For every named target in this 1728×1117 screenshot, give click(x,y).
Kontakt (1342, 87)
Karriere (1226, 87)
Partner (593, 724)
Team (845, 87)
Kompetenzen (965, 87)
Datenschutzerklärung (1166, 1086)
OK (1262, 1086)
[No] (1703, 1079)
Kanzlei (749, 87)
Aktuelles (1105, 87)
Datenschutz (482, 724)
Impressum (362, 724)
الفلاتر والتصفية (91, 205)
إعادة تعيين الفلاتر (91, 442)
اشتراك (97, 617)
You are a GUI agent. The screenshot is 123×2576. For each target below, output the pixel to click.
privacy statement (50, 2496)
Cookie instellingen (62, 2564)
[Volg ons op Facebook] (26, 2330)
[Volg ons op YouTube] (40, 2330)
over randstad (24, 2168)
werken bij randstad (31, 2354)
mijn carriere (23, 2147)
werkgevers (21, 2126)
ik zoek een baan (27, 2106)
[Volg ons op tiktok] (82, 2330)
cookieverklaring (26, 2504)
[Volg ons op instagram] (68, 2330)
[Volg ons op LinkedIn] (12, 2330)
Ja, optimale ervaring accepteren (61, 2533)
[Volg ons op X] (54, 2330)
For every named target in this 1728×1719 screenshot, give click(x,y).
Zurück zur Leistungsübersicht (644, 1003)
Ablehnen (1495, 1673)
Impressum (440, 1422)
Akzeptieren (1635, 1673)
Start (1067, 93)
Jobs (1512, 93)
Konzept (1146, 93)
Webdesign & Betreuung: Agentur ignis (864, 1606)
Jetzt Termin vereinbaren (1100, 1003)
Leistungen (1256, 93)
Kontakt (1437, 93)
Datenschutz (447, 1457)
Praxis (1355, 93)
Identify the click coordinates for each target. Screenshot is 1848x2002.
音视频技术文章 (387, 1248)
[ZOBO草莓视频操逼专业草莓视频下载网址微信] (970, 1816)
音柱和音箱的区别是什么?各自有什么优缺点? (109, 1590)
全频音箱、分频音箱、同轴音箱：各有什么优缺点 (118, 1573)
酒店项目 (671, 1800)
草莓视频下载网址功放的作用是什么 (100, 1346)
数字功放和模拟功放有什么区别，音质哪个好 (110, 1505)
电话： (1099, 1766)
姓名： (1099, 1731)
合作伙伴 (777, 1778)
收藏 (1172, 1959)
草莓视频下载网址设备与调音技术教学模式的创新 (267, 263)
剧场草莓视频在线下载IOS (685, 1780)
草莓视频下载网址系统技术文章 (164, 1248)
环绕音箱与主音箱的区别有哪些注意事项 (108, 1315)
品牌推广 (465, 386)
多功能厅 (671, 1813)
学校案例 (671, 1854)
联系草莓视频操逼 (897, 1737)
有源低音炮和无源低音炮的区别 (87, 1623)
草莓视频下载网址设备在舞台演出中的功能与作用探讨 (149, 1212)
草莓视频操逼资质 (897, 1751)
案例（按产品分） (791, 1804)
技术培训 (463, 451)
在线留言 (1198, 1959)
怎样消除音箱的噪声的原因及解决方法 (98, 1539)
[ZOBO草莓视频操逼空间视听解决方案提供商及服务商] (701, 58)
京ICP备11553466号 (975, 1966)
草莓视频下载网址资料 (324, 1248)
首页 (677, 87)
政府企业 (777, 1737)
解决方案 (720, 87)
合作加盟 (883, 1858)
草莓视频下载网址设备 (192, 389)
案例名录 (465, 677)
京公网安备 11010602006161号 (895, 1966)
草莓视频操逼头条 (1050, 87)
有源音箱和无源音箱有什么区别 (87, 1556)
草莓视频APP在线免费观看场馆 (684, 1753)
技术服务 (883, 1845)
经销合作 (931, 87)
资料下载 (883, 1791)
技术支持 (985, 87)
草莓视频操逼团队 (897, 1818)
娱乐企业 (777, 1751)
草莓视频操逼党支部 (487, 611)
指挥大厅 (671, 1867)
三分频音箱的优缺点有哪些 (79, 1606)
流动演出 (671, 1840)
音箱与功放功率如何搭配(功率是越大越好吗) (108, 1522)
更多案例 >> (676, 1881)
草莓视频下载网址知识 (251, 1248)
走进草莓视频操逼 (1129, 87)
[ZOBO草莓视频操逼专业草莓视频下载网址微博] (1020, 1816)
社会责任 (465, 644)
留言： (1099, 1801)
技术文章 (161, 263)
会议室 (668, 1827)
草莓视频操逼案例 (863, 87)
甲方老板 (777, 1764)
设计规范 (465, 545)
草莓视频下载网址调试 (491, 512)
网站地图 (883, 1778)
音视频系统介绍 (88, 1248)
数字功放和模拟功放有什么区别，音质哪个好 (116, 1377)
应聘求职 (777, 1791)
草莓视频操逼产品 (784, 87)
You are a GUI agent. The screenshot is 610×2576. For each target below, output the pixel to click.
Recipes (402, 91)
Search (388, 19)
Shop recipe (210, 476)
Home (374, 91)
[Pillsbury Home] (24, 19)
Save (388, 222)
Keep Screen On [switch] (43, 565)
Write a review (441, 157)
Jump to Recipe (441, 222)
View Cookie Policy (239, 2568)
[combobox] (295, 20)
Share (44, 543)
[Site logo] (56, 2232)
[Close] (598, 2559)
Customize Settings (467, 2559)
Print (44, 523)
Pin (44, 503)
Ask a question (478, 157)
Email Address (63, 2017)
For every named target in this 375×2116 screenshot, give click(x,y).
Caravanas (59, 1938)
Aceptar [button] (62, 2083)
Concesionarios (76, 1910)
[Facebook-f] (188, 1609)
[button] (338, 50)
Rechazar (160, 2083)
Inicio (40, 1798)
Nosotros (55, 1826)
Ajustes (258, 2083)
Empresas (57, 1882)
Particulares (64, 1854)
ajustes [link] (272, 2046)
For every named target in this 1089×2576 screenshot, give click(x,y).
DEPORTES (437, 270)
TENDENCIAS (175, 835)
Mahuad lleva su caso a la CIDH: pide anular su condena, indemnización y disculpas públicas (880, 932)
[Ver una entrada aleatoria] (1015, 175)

------

Print the whole listing once more, exactly as it stands.

**Written response:**
For every named target in this 1728×1117 screenshot, give click(x,y).
Kontakt (1342, 87)
Karriere (1226, 87)
Partner (593, 724)
Team (845, 87)
Kompetenzen (965, 87)
Datenschutzerklärung (1166, 1086)
OK (1262, 1086)
[No] (1703, 1079)
Kanzlei (749, 87)
Aktuelles (1105, 87)
Datenschutz (482, 724)
Impressum (362, 724)
الفلاتر والتصفية (91, 205)
إعادة تعيين الفلاتر (91, 442)
اشتراك (97, 617)
You are a GUI agent. The screenshot is 123×2576. For each target below, output the pixel to click.
privacy statement (50, 2496)
Cookie instellingen (62, 2564)
[Volg ons op Facebook] (26, 2330)
[Volg ons op YouTube] (40, 2330)
over randstad (24, 2168)
werken bij randstad (31, 2354)
mijn carriere (23, 2147)
werkgevers (21, 2126)
ik zoek een baan (27, 2106)
[Volg ons op tiktok] (82, 2330)
cookieverklaring (26, 2504)
[Volg ons op instagram] (68, 2330)
[Volg ons op LinkedIn] (12, 2330)
Ja, optimale ervaring accepteren (61, 2533)
[Volg ons op X] (54, 2330)
For every named target in this 1728×1719 screenshot, give click(x,y).
Zurück zur Leistungsübersicht (644, 1003)
Ablehnen (1495, 1673)
Impressum (440, 1422)
Akzeptieren (1635, 1673)
Start (1067, 93)
Jobs (1512, 93)
Konzept (1146, 93)
Webdesign & Betreuung: Agentur ignis (864, 1606)
Jetzt Termin vereinbaren (1100, 1003)
Leistungen (1256, 93)
Kontakt (1437, 93)
Datenschutz (447, 1457)
Praxis (1355, 93)
Identify the click coordinates for each target. Screenshot is 1848x2002.
音视频技术文章 (387, 1248)
[ZOBO草莓视频操逼专业草莓视频下载网址微信] (970, 1816)
音柱和音箱的区别是什么?各自有什么优缺点? (109, 1590)
全频音箱、分频音箱、同轴音箱：各有什么优缺点 (118, 1573)
酒店项目 (671, 1800)
草莓视频下载网址功放的作用是什么 (100, 1346)
数字功放和模拟功放有什么区别，音质哪个好 (110, 1505)
电话： (1099, 1766)
姓名： (1099, 1731)
合作伙伴 (777, 1778)
收藏 (1172, 1959)
草莓视频下载网址设备与调音技术教学模式的创新 (267, 263)
剧场草莓视频在线下载IOS (685, 1780)
草莓视频下载网址系统技术文章 (164, 1248)
环绕音箱与主音箱的区别有哪些注意事项 (108, 1315)
品牌推广 (465, 386)
多功能厅 (671, 1813)
学校案例 (671, 1854)
联系草莓视频操逼 (897, 1737)
有源低音炮和无源低音炮的区别 (87, 1623)
草莓视频下载网址设备在舞台演出中的功能与作用探讨 (149, 1212)
草莓视频操逼资质 (897, 1751)
案例（按产品分） (791, 1804)
技术培训 (463, 451)
在线留言 (1198, 1959)
怎样消除音箱的噪声的原因及解决方法 (98, 1539)
[ZOBO草莓视频操逼空间视听解决方案提供商及服务商] (701, 58)
京ICP备11553466号 (975, 1966)
草莓视频下载网址资料 (324, 1248)
首页 (677, 87)
政府企业 (777, 1737)
解决方案 (720, 87)
合作加盟 (883, 1858)
草莓视频下载网址设备 (192, 389)
案例名录 (465, 677)
京公网安备 11010602006161号 (895, 1966)
草莓视频操逼头条 (1050, 87)
有源音箱和无源音箱有什么区别 (87, 1556)
草莓视频APP在线免费观看场馆 (684, 1753)
技术服务 (883, 1845)
经销合作 (931, 87)
资料下载 (883, 1791)
技术支持 (985, 87)
草莓视频操逼团队 (897, 1818)
娱乐企业 (777, 1751)
草莓视频操逼党支部 (487, 611)
指挥大厅 (671, 1867)
三分频音箱的优缺点有哪些 (79, 1606)
流动演出 (671, 1840)
音箱与功放功率如何搭配(功率是越大越好吗) (108, 1522)
更多案例 >> (676, 1881)
草莓视频下载网址知识 (251, 1248)
走进草莓视频操逼 (1129, 87)
[ZOBO草莓视频操逼专业草莓视频下载网址微博] (1020, 1816)
社会责任 (465, 644)
留言： (1099, 1801)
技术文章 (161, 263)
会议室 (668, 1827)
草莓视频操逼案例 (863, 87)
甲方老板 (777, 1764)
设计规范 (465, 545)
草莓视频下载网址调试 (491, 512)
网站地图 (883, 1778)
音视频系统介绍 (88, 1248)
数字功放和模拟功放有什么区别，音质哪个好 (116, 1377)
应聘求职 (777, 1791)
草莓视频操逼产品 (784, 87)
You are a GUI agent. The screenshot is 610×2576. For each target below, output the pixel to click.
Recipes (402, 91)
Search (388, 19)
Shop recipe (210, 476)
Home (374, 91)
[Pillsbury Home] (24, 19)
Save (388, 222)
Keep Screen On [switch] (43, 565)
Write a review (441, 157)
Jump to Recipe (441, 222)
View Cookie Policy (239, 2568)
[combobox] (295, 20)
Share (44, 543)
[Site logo] (56, 2232)
[Close] (598, 2559)
Customize Settings (467, 2559)
Print (44, 523)
Pin (44, 503)
Ask a question (478, 157)
Email Address (63, 2017)
For every named target in this 375×2116 screenshot, give click(x,y).
Caravanas (59, 1938)
Aceptar [button] (62, 2083)
Concesionarios (76, 1910)
[Facebook-f] (188, 1609)
[button] (338, 50)
Rechazar (160, 2083)
Inicio (40, 1798)
Nosotros (55, 1826)
Ajustes (258, 2083)
Empresas (57, 1882)
Particulares (64, 1854)
ajustes [link] (272, 2046)
For every named target in this 1089×2576 screenshot, give click(x,y).
DEPORTES (437, 270)
TENDENCIAS (175, 835)
Mahuad lleva su caso a la CIDH: pide anular su condena, indemnización y disculpas públicas (880, 932)
[Ver una entrada aleatoria] (1015, 175)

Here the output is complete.